> [EXCERPTED PASSAGE]:
# Toby Carvery and Mystery TT Cruise! 19th April



## yveTTe bland (Aug 25, 2014)

Its "TT" time again with a tasty meal and a drive!
On Sunday the 19th of April at the Toby Carvery you must arrive,
Don't be late its a date at 11.30 in the morning,
On Bradford Road Keighley where all the fun is dawning!
So see you there don't be square! you will be glad that you came!
For bends to swerve! (mind that kerb!) surely is our aim!!! 8)

Toby Carvery 
Sat nav BD21 4BB
Attendees: YveTTe in Finn!
Di-na-mitte in sebastian
Karen and Fred
Cloud
sutty
phil and sue
John-H
Kev and Jack
ste and june in jessica
mark
Doris and mel
Andy


----------



## Cloud (Sep 4, 2012)

Hi Yvette

If I can find a dog sitter for the day (easier said than done), I'll be there. Fingers crossed and I'll let you know


----------



## yveTTe bland (Aug 25, 2014)

Hello Karen!
Many thanks! and lets hope you can make it! Looking forward to seeing you! and your TT of course!!
Love yvette


----------



## rockyregal (Mar 13, 2015)

hi if i could get to this event would you mind it would be a nice drive out but cant comfirm yet do you have meal in the carvery before or later etc not been to anything before thanks andy


----------



## TTS-Phil (Mar 11, 2013)

Hi Yvette

Can you add our names to the list please.

Phil and Sue


----------



## Cloud (Sep 4, 2012)

The Phantom Lord said:


> Hi Yvette
> 
> Can you add our names to the list please.
> 
> Phil and Sue


Glad you can make it Phil, see you at the Toby Carvery


----------



## TTS-Phil (Mar 11, 2013)

Hi Karen

It will be good to be back out on the road after being out of circulation for so long. 

Hopefully see you at The Boatyard on Thursday.


----------



## Cloud (Sep 4, 2012)

The Phantom Lord said:


> Hi Karen
> 
> It will be good to be back out on the road after being out of circulation for so long.
> 
> Hopefully see you at The Boatyard on Thursday.


That's good news Phil, we've all missed you both.


----------



## yveTTe bland (Aug 25, 2014)

Dear Andy,
Hello! welcome to our cruise! we would be delighted to have you on our cruise! We will be eating at the carvery (doors open at noon) ill be there before as we cant book and need to make sure we get a table!! tums full then onto our cruise which is quite a lovely run ending at a nice tea-room and a surprise tourist attraction!!! (I always like to pop in a surprise!!)

> [SUPPLIED MATERIAL]:

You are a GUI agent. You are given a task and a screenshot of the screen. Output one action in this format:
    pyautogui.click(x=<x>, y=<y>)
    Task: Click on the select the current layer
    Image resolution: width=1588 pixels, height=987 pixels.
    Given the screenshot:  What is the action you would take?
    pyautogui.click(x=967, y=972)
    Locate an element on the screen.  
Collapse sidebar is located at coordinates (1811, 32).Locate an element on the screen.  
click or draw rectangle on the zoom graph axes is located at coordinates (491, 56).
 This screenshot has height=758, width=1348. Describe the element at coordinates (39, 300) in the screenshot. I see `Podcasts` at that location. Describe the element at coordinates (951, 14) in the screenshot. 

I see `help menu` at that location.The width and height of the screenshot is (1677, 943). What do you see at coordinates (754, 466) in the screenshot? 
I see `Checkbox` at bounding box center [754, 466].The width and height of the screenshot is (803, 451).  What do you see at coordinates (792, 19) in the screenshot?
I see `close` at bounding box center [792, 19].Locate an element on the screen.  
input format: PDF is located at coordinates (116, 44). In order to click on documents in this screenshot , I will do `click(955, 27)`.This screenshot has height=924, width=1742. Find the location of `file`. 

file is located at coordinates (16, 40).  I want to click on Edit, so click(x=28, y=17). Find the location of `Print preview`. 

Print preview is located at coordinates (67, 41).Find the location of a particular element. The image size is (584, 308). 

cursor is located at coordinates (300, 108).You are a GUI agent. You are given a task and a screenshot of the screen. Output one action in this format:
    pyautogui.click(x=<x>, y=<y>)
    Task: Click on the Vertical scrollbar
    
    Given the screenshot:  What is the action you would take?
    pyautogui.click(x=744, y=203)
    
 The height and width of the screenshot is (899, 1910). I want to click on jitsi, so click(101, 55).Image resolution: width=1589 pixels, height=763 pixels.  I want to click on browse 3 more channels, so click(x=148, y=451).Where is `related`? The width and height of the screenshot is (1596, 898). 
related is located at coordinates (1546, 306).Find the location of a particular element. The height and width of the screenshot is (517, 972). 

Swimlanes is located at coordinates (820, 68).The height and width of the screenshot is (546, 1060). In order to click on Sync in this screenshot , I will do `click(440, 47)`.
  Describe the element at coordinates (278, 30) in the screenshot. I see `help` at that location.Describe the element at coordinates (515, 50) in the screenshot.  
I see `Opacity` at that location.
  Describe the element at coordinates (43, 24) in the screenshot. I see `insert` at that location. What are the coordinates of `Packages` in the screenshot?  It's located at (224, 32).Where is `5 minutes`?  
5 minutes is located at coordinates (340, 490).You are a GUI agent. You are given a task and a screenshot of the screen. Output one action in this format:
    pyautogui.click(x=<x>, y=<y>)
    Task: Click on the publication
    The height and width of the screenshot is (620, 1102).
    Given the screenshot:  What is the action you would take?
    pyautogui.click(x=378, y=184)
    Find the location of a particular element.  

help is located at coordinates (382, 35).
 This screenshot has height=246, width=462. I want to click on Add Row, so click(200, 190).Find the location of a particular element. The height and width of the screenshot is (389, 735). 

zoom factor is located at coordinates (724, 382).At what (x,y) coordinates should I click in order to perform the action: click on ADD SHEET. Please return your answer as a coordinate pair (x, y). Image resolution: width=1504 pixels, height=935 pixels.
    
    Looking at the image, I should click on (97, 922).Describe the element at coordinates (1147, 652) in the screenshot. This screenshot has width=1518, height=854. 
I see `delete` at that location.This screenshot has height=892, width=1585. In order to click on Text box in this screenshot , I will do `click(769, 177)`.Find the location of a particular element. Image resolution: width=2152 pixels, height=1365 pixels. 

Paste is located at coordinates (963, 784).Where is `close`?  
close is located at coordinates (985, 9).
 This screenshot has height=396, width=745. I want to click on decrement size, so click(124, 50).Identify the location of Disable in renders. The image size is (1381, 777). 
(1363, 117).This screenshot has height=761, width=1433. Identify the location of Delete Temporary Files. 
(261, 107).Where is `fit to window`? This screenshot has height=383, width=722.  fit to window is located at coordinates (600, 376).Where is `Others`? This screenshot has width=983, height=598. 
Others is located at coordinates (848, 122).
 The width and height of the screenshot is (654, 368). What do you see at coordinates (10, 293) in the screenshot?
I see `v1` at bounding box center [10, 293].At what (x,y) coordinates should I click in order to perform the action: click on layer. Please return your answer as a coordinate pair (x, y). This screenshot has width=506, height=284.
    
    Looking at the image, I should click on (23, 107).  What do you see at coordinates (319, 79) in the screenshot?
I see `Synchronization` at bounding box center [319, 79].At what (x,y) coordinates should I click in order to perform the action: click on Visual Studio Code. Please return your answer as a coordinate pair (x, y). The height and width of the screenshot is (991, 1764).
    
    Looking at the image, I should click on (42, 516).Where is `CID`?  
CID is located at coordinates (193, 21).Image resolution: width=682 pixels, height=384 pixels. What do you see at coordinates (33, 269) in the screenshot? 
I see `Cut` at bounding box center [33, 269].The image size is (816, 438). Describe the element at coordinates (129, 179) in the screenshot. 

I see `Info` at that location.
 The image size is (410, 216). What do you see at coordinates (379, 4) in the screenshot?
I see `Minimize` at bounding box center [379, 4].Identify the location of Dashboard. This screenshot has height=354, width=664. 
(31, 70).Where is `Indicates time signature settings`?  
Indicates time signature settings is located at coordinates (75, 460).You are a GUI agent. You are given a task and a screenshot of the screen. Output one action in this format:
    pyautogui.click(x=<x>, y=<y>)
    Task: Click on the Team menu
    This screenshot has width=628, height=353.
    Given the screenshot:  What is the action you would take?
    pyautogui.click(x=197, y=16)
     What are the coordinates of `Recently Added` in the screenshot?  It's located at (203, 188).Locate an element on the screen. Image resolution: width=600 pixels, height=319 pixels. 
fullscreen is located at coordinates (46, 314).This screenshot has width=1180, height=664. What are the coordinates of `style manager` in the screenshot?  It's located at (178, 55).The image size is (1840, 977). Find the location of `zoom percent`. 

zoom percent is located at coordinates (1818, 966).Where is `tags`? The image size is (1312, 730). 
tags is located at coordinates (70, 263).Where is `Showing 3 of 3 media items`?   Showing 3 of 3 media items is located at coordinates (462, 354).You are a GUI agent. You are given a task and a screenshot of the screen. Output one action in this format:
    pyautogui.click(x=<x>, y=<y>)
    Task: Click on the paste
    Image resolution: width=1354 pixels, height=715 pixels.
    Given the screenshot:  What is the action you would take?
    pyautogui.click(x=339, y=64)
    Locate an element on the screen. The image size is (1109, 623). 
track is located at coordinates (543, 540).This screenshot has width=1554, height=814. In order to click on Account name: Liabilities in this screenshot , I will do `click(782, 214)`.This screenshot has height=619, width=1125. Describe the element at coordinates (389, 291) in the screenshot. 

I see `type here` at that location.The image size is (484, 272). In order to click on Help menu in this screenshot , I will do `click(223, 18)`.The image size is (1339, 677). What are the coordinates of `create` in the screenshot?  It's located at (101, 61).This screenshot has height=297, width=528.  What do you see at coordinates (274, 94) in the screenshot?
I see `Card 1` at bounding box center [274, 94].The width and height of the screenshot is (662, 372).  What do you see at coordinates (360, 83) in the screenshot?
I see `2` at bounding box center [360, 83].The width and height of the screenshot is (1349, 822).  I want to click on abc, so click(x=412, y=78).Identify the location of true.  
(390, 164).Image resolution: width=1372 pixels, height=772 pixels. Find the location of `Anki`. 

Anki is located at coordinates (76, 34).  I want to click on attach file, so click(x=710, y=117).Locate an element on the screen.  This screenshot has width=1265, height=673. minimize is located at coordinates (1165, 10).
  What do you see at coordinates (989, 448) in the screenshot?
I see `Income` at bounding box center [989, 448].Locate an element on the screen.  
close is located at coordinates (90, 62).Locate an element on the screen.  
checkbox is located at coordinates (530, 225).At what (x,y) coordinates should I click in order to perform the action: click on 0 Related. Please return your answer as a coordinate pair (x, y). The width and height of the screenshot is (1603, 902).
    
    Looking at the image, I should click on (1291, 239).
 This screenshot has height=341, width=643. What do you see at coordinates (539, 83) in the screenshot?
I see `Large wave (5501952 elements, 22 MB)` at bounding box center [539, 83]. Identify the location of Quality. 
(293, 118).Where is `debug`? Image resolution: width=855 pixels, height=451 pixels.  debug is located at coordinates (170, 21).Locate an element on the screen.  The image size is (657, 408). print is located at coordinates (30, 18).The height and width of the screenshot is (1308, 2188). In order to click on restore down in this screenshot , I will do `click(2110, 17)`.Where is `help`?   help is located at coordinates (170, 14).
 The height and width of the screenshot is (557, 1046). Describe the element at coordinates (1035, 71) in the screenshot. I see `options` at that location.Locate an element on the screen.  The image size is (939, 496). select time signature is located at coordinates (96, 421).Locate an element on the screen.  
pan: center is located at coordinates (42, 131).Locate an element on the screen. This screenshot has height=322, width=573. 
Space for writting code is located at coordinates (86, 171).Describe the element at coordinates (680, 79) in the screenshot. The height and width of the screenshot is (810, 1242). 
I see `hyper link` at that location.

> [DIRECTIVES]:
1. List every distinct username that appears as a post header in the Toby Carvery cruise thread, each name once.
2. Transcribe the Toby Carvery cruise thread word for word, taking everything from "# Toby Carvery" down to "fun is dawning!".

> [SOLUTIONS TO THE TASKS]:
1.
yveTTe bland
Cloud
rockyregal
TTS-Phil

2.
# Toby Carvery and Mystery TT Cruise! 19th April



## yveTTe bland (Aug 25, 2014)

Its "TT" time again with a tasty meal and a drive!
On Sunday the 19th of April at the Toby Carvery you must arrive,
Don't be late its a date at 11.30 in the morning,
On Bradford Road Keighley where all the fun is dawning!